L'émotion, dans le jeu vidéo, repose sur un équilibre précaire de désir et de suggestion : si quelques récentes et brillantes productions sont parvenues à le soumettre, elles l'ont toujours ou presque fait au détriment de l'expérience brute, et à la faveur du langage cinématographique. Difficile de blâmer toute une génération de développeur d'avoir intelligemment mis à profit les spectaculaires avancées technologiques de ces dernières années, mais force est de constater que la démocratisation des interfaces tactiles, discrètement, redistribue les cartes avec intelligence.
Car à l'origine de Year Walk, il y avant tout une certaine vision de l'amoindrissement technique.

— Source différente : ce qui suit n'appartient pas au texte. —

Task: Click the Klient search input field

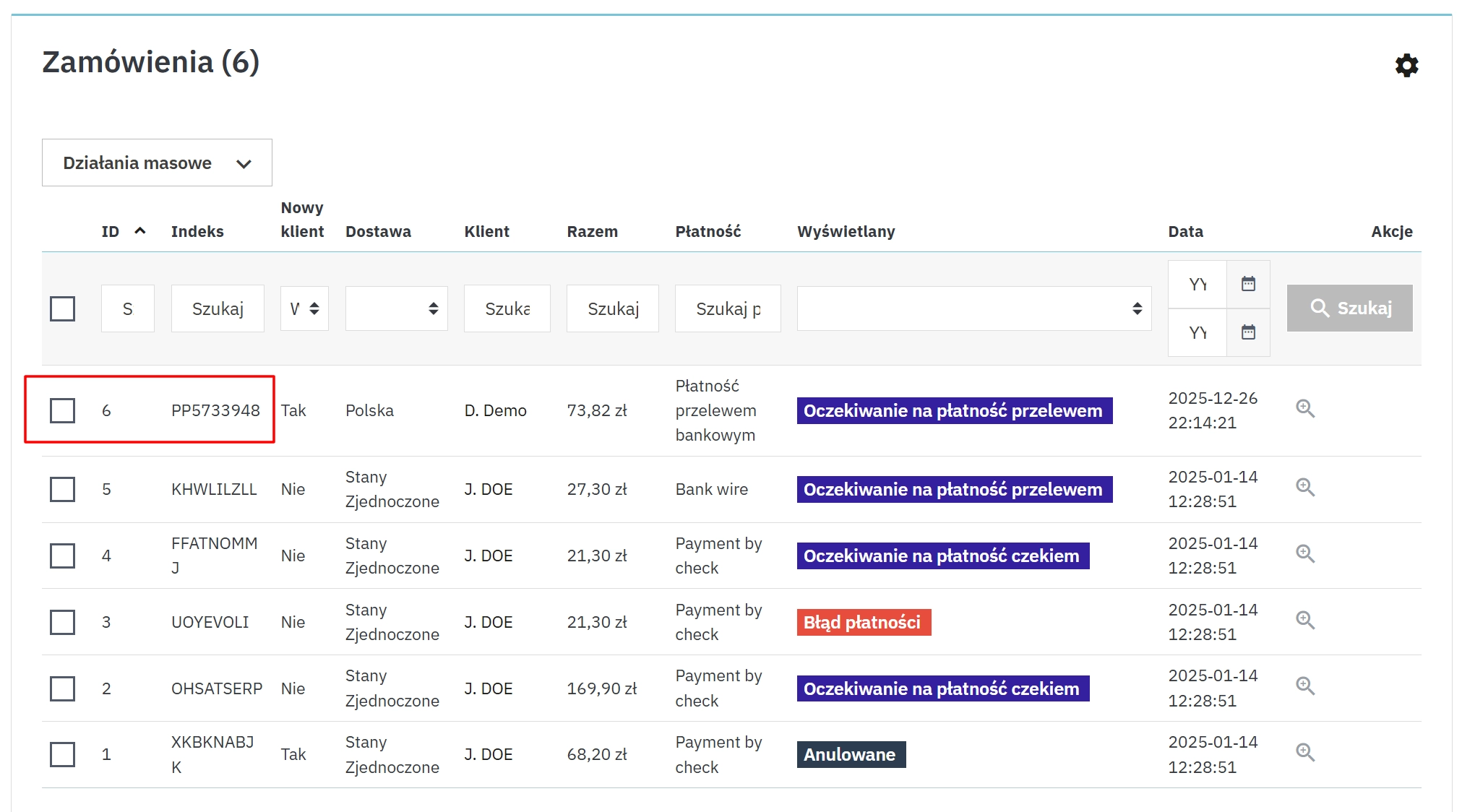Action: click(507, 308)

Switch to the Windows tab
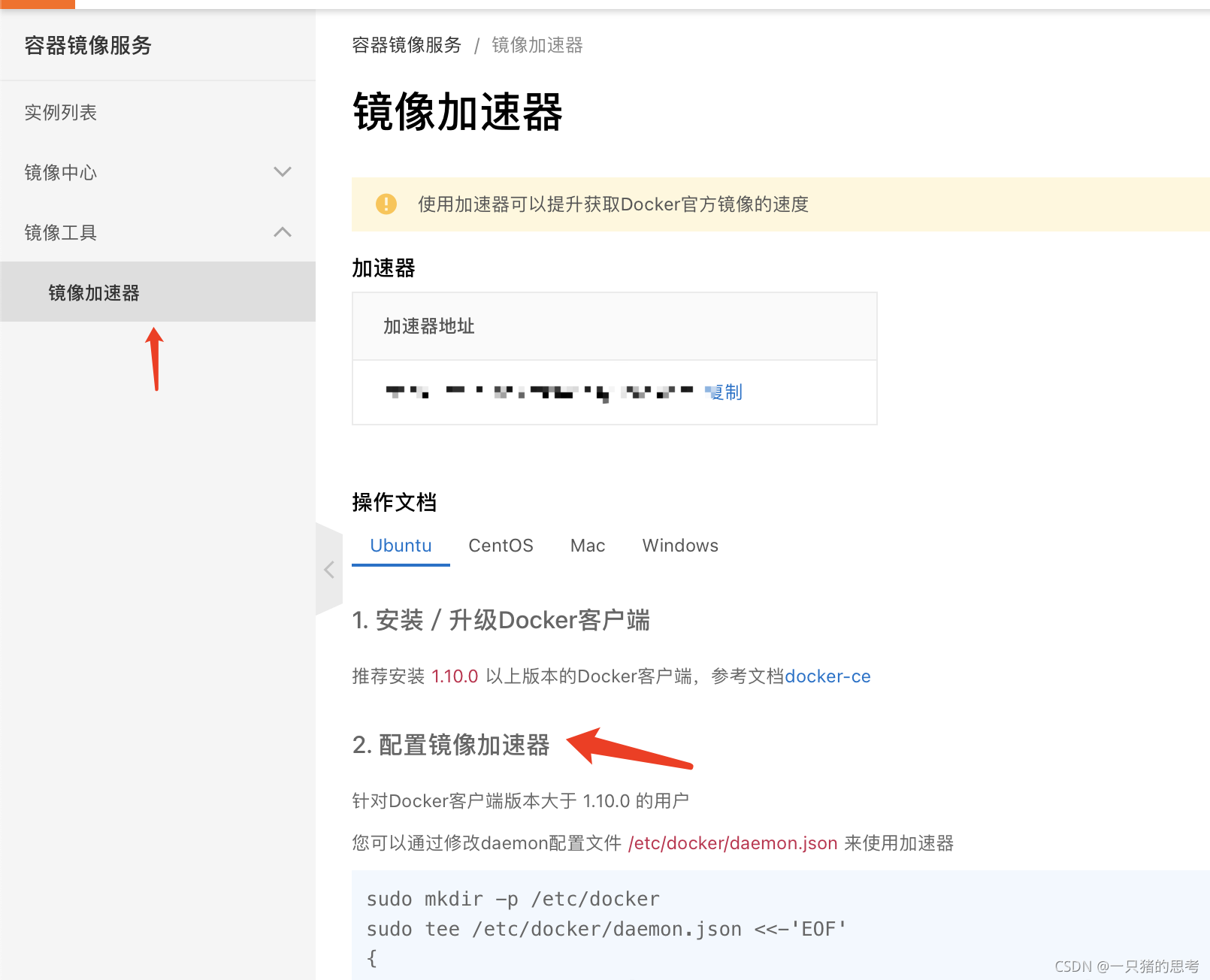pyautogui.click(x=679, y=545)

L'interface, extrêmement limitée, nous délaisse sans indications ou presque dans un décor de forêt enneigée, fortement marqué par la peinture de Bosch et Bruegel, où le joueur ne peut que scroller horizontalement ou verticalement, s'enfonçant ainsi toujours plus profondément dans les ténèbres. Year Walk nous plonge en effet dans la peau d'un pèlerin, entreprenant une marche païenne d'un an ayant pour objectif d'entrevoir l'avenir, non sans avoir préalablement été mis à l'épreuve par les esprits qui hantent les recoins humides des légendes nordiques. Pour mieux cerner les subtilités de la reconstitution folklorique, Year Walk est par ailleurs accompagné d'une seconde application, sobrement nommée "Companion", qui permet, entre autres, d'accéder à des explications concises mais pertinentes sur les différentes apparitions du jeu.
Bien que fascinant dans son épure radicale, Year Walk n'en reste pas moins, avant toute chose, une perle de gameplay tactile. Ici, aucune information superflue : c'est au fil de son errance que le joueur se familiarise, peu à peu, avec les différentes énigmes qui jonchent son périple. Plutôt court (il ne faut pas plus de deux heures pour venir à bout du premier pèlerinage, et pas plus de trois pour percer tous les secrets du jeu), Year Walk compense sa durée de vie limitée par la philosophie très surannée de son gameplay, qui pourrait se résumer par "démerde-toi, marche ou crève". Et bien qu'il soit impossible de mourir, l'étouffant sentiment d'urgence qui étreint à plusieurs reprises le joueur sera presque toujours à l'origine de son avancement miraculeux au sein de l'intrigue.
Inutile pour autant de s'offusquer : si Year Walk n'est pas docile, il est très loin d'être insurmontable, même sans astuces. Une fois le réflexe consistant à noter absolument tous les indices visuels et sonores adopté, les énigmes se résolvent généralement d'elles-mêmes avec un certaine dose de déduction. Leur équilibre est même souvent admirable, à une ou deux exceptions près ou la progression tend à se faire par l'échec (l'énigme du Huldra, sorte de Simon géant au fond des bois, en est l'exemple le plus frappant), et la difficulté, très convenablement gérée, s'avère d'autant plus justifiée que le joueur, à chaque victoire, en tire un sentiment de satisfaction presque oublié dans le jeu vidéo contemporain.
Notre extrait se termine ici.